WHAT THE TASK REQUIRES> Going through the entries below, count each line containing the word "settings". Report the number only.

************

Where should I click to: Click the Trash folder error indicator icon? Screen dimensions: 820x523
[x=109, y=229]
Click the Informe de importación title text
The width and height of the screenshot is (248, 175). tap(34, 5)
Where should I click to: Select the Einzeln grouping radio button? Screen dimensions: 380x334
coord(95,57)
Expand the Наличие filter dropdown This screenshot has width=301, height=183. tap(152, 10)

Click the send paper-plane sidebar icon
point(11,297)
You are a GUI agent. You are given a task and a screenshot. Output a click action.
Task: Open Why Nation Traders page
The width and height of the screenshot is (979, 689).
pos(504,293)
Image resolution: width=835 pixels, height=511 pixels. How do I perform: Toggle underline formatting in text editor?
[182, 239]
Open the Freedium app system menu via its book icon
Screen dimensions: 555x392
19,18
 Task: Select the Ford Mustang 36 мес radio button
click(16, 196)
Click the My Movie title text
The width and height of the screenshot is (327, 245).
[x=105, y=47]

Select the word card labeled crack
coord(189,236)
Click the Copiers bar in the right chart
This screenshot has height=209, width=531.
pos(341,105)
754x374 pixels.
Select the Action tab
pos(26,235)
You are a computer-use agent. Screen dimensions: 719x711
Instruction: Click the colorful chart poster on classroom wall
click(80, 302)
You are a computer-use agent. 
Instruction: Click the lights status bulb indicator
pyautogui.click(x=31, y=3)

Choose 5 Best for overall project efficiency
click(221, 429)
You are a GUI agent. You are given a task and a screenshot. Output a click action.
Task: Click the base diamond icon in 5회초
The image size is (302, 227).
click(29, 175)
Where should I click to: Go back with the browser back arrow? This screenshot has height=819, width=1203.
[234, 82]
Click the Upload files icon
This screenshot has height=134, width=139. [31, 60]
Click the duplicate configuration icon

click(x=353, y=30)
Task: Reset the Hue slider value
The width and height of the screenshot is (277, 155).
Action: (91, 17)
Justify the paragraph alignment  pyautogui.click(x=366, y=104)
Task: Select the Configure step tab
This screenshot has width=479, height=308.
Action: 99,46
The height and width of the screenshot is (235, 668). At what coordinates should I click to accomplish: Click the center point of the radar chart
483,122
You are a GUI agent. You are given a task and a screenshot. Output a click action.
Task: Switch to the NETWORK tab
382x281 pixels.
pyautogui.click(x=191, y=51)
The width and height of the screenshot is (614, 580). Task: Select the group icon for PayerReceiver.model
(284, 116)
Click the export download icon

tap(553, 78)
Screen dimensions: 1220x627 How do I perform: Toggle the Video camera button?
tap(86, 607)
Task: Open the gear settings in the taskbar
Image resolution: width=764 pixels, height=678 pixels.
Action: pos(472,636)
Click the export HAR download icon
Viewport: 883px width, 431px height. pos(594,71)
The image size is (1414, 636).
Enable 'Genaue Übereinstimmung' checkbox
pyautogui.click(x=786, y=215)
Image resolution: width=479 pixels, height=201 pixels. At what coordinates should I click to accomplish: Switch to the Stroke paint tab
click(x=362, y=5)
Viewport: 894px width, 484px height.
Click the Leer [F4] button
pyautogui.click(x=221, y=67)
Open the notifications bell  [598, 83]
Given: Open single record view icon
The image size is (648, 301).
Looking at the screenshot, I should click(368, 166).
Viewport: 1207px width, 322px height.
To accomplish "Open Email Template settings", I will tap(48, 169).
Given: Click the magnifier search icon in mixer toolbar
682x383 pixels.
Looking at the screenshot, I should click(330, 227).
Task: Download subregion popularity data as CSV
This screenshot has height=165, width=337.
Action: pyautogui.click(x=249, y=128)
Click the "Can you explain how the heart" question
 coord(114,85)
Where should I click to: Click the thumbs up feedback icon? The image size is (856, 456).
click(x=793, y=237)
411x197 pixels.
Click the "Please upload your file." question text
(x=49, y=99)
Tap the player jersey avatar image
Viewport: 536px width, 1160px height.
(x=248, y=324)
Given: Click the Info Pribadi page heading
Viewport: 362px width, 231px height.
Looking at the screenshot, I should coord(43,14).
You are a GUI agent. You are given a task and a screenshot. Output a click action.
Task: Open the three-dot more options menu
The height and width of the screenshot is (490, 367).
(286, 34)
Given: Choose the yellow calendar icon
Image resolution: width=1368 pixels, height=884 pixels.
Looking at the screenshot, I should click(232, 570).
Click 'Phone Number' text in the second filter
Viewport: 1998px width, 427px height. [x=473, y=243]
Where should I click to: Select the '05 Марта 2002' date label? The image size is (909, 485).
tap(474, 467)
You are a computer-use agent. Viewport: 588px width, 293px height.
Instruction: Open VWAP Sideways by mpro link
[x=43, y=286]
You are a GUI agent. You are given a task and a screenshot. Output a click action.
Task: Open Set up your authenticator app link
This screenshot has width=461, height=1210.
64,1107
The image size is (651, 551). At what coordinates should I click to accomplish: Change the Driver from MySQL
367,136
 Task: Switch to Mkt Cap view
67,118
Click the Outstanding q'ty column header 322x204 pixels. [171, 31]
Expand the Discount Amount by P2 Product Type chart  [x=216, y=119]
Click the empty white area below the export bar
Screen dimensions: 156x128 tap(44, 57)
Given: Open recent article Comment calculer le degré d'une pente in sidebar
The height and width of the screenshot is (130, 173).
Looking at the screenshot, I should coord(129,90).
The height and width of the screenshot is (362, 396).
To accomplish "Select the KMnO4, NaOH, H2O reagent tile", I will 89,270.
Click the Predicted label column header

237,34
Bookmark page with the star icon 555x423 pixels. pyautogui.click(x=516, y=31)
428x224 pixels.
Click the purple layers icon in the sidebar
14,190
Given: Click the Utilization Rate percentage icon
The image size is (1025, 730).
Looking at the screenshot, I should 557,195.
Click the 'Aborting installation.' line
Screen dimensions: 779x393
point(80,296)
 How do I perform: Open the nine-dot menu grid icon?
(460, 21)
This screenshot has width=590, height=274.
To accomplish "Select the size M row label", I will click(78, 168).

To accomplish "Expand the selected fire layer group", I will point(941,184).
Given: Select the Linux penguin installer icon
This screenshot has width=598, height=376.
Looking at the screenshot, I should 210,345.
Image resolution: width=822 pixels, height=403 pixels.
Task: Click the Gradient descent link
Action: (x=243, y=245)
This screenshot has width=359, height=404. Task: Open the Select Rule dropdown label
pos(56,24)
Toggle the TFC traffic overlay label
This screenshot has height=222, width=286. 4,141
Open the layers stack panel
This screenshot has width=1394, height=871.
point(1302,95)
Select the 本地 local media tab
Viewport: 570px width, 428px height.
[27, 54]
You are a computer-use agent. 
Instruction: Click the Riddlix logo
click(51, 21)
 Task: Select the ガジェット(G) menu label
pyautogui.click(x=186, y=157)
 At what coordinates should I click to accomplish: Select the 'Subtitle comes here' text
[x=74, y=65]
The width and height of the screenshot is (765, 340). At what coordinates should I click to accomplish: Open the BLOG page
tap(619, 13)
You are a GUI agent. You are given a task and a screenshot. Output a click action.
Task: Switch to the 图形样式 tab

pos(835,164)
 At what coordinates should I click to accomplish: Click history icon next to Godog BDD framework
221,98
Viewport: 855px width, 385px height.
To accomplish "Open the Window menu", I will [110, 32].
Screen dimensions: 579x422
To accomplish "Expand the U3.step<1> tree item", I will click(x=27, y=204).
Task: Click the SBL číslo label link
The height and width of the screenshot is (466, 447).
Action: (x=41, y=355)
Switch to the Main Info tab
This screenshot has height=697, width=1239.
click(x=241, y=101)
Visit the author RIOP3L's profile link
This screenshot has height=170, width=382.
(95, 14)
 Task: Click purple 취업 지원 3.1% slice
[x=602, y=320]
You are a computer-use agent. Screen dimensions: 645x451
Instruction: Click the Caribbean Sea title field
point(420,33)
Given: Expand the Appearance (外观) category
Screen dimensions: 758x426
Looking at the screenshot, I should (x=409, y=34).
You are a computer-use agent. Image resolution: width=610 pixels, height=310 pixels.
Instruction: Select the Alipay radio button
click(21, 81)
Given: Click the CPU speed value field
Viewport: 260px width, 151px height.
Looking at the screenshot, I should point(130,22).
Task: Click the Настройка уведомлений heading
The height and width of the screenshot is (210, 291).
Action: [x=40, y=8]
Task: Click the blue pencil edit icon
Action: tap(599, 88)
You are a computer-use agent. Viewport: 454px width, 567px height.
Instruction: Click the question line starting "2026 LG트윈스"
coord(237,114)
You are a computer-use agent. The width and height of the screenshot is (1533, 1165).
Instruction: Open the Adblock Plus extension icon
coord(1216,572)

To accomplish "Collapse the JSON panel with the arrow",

************

RESPONSE> 2